Nunca supimos cuál era el verdadero nombre del Sordo. Lo recuerdo en los últimos años de su vida, cuando era una niña. Lo veía salir a pasear cada día, fuera invierno o verano, con su chaqueta de lana y su boina bien calada. Caminaba despacio, apoyándose en su garrota de roble, un poco carretera arriba y vuelta carretera abajo.
Era una persona más bien solitaria, pero no huraña. Cuando nos veía jugando en la calle, se acercaba, echaba mano a su bolsillo, y nos repartía caramelos, sin decir nada. Nos observaba con sus ojos de color azul grisáceo, sumergidos entre los pliegues de un rostro muy arrugado, y sonreía. Le habíamos llegado a tomar mucho cariño.

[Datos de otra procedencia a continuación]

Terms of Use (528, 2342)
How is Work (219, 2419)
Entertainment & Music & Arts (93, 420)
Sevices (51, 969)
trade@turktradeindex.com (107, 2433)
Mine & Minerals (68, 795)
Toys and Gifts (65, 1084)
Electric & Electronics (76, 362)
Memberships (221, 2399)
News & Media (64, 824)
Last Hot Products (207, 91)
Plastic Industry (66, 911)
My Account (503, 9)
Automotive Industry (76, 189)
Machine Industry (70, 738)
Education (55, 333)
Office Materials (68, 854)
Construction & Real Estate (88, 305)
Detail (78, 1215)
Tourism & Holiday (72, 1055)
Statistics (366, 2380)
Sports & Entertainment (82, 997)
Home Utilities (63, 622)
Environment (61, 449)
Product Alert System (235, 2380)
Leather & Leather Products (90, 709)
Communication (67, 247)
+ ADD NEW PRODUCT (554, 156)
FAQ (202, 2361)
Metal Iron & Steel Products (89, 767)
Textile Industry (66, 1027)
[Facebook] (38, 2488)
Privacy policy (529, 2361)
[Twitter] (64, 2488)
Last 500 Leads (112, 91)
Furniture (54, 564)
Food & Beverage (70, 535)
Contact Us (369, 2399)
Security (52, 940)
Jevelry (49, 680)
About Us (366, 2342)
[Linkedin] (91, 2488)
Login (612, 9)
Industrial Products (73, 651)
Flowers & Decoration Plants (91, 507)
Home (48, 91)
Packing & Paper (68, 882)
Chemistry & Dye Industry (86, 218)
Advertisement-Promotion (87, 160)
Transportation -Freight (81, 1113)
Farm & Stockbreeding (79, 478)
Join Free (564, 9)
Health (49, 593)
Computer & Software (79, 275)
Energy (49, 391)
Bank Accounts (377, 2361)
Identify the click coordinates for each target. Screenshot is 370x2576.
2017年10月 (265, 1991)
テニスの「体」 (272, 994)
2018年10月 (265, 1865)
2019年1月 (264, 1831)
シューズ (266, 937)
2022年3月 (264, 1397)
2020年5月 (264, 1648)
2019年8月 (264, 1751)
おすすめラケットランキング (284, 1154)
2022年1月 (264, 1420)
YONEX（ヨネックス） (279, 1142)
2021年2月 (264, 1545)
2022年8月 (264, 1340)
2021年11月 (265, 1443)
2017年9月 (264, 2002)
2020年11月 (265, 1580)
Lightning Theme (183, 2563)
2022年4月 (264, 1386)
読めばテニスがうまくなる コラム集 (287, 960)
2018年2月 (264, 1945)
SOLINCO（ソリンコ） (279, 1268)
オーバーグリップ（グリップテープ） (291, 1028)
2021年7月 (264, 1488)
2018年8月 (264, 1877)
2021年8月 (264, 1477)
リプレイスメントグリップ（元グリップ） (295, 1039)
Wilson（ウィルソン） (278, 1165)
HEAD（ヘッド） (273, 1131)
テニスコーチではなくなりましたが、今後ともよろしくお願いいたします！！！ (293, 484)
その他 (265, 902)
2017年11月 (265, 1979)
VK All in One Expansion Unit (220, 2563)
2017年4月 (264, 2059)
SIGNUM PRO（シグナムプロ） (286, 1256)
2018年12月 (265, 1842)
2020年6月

Una mañana de verano me sacaron del sueño las voces de la vecina: «¡Han matado al Sordo!». Estaba muy alterada. Al ir a regar la huerta, lo había encontrado tendido en la carretera, boca arriba, sobre un charco de sangre. Lo habían atropellado dándose a la fuga.
No llegaba a captar en toda su extensión el significado de la palabra “matar”, acostumbrada como estaba a ver en los dibujos animados seres que explotaban y, al momento, corrían como si no hubiera pasado nada. Pero sabía que, cuando decían que alguien se había muerto, íbamos al entierro y no volvíamos a ver más a esa persona. Pensé que el Sordo ya no podría pasear, no se acercaría a darme caramelos y no sonreiría más.
Salí corriendo para ir a enterarme de todo. Cuando llegué al cruce, me colé entre quienes estaban ya allí concentrados y vi que, a un lado de la carretera, en el breve arcén, yacía el Sordo. Aún tenía los ojos abiertos, pero ya no podía sonreír. Se me saltaron las lágrimas. Sentí que nada volvería a ser igual para mí.
Pasadas unas semanas, se supo que, en el taller de Matías, habían arreglado el coche del Señorito. Tenía el cristal delantero roto y un golpe en el capó. Se empezó a rumorear que la Guardia Civil había estado indagando sobre el motivo de los desperfectos, sin llegar a ninguna conclusión. Las sospechas del pueblo estaban claras, pero nadie se atrevió a señalar públicamente ni a denunciar.
Entendí que todos los seres humanos tenemos una vida, pero no todas las vidas valen lo mismo.